▶ _WRITTEN INSTRUCTION_: Copy out each of the following entries word for word, without changing anything.

Excerpt from a dataset
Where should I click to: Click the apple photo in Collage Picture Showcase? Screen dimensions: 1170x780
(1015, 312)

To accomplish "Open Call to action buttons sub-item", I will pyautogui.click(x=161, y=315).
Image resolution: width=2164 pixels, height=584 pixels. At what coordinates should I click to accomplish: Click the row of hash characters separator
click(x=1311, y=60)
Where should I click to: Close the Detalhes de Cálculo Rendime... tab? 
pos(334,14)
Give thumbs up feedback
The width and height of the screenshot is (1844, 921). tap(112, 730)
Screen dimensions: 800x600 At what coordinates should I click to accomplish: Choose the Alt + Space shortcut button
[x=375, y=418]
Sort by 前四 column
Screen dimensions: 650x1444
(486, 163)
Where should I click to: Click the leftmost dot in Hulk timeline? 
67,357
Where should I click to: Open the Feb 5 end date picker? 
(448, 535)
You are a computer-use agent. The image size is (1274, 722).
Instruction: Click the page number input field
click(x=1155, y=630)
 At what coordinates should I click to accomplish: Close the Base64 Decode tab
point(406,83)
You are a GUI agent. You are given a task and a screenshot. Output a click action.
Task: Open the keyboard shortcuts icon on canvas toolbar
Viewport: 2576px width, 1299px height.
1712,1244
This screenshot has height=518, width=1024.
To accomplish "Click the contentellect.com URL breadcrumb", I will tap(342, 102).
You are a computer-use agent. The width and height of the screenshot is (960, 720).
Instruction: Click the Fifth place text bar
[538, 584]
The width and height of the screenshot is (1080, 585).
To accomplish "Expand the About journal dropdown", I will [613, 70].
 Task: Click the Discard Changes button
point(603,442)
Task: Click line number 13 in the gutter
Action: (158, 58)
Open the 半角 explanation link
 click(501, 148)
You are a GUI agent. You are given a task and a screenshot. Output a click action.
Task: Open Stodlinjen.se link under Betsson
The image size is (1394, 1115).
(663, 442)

▶ _REPLY TO THE TASK_:
Where should I click to: Click the apple photo in Collage Picture Showcase? Screen dimensions: 1170x780
(1015, 312)

To accomplish "Open Call to action buttons sub-item", I will pyautogui.click(x=161, y=315).
Image resolution: width=2164 pixels, height=584 pixels. At what coordinates should I click to accomplish: Click the row of hash characters separator
click(x=1311, y=60)
Where should I click to: Close the Detalhes de Cálculo Rendime... tab? 
pos(334,14)
Give thumbs up feedback
The width and height of the screenshot is (1844, 921). tap(112, 730)
Screen dimensions: 800x600 At what coordinates should I click to accomplish: Choose the Alt + Space shortcut button
[x=375, y=418]
Sort by 前四 column
Screen dimensions: 650x1444
(486, 163)
Where should I click to: Click the leftmost dot in Hulk timeline? 
67,357
Where should I click to: Open the Feb 5 end date picker? 
(448, 535)
You are a computer-use agent. The image size is (1274, 722).
Instruction: Click the page number input field
click(x=1155, y=630)
 At what coordinates should I click to accomplish: Close the Base64 Decode tab
point(406,83)
You are a GUI agent. You are given a task and a screenshot. Output a click action.
Task: Open the keyboard shortcuts icon on canvas toolbar
Viewport: 2576px width, 1299px height.
1712,1244
This screenshot has height=518, width=1024.
To accomplish "Click the contentellect.com URL breadcrumb", I will tap(342, 102).
You are a computer-use agent. The width and height of the screenshot is (960, 720).
Instruction: Click the Fifth place text bar
[538, 584]
The width and height of the screenshot is (1080, 585).
To accomplish "Expand the About journal dropdown", I will [613, 70].
 Task: Click the Discard Changes button
point(603,442)
Task: Click line number 13 in the gutter
Action: (158, 58)
Open the 半角 explanation link
 click(501, 148)
You are a GUI agent. You are given a task and a screenshot. Output a click action.
Task: Open Stodlinjen.se link under Betsson
The image size is (1394, 1115).
(663, 442)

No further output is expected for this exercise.